As Bagler points out, people want to know answers to questions like “is red wine good for you? Should you have more coffee, or less coffee? What about eggs?” These are questions that have importance not just for nutrition, but in a country like India, also hold political significance.
“Food is also very complex, so different combinations of ingredients can have different effects as well. This is a very complex problem. We are like the blind men and the elephant. We need mathematical and biological models, based on exhaustive data collection, and AI techniques to analyse it.”
Deciphering the ‘RGB codes’ of food
That’s where people like Mukerji come in. By studying the impact of Ayurvedic medicines using genetics research, his team hopes to break down the interactions taking place in a scientific manner. Rather than relying on observations made centuries ago, and anecdotal learning, the research aims to show exactly what mechanisms are being activated, and how different foods are affecting the body.

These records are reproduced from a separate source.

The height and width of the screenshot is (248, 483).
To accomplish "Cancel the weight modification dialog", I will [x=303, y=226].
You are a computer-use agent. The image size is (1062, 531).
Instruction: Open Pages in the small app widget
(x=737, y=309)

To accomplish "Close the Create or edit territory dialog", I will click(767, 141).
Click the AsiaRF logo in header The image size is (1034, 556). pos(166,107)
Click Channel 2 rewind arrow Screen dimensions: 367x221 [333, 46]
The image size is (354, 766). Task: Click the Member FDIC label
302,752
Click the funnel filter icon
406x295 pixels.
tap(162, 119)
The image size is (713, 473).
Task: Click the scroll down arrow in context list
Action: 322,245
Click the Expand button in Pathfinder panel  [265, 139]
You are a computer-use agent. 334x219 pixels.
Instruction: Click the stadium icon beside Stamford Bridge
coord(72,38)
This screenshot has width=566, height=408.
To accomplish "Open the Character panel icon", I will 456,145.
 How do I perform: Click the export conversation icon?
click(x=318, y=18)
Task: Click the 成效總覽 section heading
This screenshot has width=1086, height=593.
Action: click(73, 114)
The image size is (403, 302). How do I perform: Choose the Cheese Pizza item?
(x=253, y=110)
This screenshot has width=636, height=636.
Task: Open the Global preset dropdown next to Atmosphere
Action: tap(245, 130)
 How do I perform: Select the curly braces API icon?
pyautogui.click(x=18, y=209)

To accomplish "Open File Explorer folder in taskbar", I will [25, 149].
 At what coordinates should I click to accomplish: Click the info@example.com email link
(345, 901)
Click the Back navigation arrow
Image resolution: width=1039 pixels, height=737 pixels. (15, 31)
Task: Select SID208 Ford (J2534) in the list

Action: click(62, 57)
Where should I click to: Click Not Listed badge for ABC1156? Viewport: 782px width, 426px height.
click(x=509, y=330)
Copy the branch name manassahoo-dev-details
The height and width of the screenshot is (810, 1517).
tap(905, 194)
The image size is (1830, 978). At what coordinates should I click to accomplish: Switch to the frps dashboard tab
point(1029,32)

“It’s like with a computer, everything is just code, or colors are RGB codes, right? So that’s what we are doing now, we’re building the RGB codes in the language of molecular biology, from the original Sanskrit,” said Mukerji. By collecting traditional knowledge and using AI to compare it against chemical and molecular reactions that have been studied, and tracking vast amounts of complex genetic data, scientists can bring the rigor that is needed.
Doing this could also have an impact on not just medical research, but also everyday food items. If scientists can find a direct, provable link between certain food items and health, beyond nutritional information like salt, fat, sodium, and so forth, then the FMCG companies that make food items can also take advantage of the information to create healthier alternatives, suggested Gurmeet Singh, a chemical engineer with over 20 years of experience at Unilever, where he worked as global research and development director. He is a professor and head of center for ayurveda, biology, and holistic nutrition consultant to tea, beverages and foods industry at the Trans Disciplinary University in Bengaluru.
Singh agreed with Mukerji that there is a lot of value in researching the health impacts of different types of foods, and explained how even among largely understood foods like buttermilk, ratios of ingredients, stages of fermentation, and even temperature at the time of consumption can lead to different impacts on the body. “All of this needs to be scientifically researched, and the food industry can do more.”
“Today the guidelines of the food advice we receive are too broad, and as a result, the body is under stress,” he said. “And when it comes to the packaged food industry, when food is being designed, the priorities are cost, then sensory pleasure, then nutrition, then finally you might think of health. We need to turn that around completely.”